__EXERCISE INPUTS__.
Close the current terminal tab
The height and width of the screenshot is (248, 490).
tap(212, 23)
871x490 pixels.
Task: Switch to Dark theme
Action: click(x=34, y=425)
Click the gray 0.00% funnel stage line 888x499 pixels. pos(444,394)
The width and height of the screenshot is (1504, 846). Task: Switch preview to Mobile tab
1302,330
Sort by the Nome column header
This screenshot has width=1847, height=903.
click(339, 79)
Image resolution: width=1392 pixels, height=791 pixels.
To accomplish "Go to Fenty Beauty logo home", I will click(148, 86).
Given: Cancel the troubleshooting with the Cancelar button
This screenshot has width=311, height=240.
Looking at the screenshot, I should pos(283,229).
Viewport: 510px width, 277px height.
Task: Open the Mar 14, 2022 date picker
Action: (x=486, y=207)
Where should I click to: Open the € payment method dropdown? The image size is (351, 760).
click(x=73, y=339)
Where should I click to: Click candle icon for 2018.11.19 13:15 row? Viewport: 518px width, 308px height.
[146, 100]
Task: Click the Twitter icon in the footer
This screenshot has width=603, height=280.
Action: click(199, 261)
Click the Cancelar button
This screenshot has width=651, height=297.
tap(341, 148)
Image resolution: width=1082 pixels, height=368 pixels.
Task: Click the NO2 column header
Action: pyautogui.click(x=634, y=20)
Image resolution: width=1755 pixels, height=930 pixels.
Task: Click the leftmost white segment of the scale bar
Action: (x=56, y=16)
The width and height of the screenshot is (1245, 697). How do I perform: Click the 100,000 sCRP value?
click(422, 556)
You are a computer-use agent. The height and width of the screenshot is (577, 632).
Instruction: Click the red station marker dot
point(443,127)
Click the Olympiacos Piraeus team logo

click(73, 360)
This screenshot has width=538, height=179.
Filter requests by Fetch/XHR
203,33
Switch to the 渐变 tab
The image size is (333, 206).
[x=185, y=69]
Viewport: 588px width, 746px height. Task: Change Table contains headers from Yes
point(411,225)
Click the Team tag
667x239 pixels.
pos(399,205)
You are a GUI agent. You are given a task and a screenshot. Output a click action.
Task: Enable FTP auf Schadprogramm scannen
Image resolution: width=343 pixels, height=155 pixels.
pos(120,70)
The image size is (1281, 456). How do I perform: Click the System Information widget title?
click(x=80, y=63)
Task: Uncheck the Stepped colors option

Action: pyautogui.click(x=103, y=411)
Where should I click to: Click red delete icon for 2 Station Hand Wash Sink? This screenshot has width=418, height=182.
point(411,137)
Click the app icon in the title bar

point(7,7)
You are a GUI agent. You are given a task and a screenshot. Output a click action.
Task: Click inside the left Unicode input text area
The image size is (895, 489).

__PROMPT__. From the line containing "Image resolution: width=343" to the last line of the data above, copy each line exactly and add nothing.

__ANSWER TO THIS PROBLEM__.
Image resolution: width=343 pixels, height=155 pixels.
pos(120,70)
The image size is (1281, 456). How do I perform: Click the System Information widget title?
click(x=80, y=63)
Task: Uncheck the Stepped colors option

Action: pyautogui.click(x=103, y=411)
Where should I click to: Click red delete icon for 2 Station Hand Wash Sink? This screenshot has width=418, height=182.
point(411,137)
Click the app icon in the title bar

point(7,7)
You are a GUI agent. You are given a task and a screenshot. Output a click action.
Task: Click inside the left Unicode input text area
The image size is (895, 489).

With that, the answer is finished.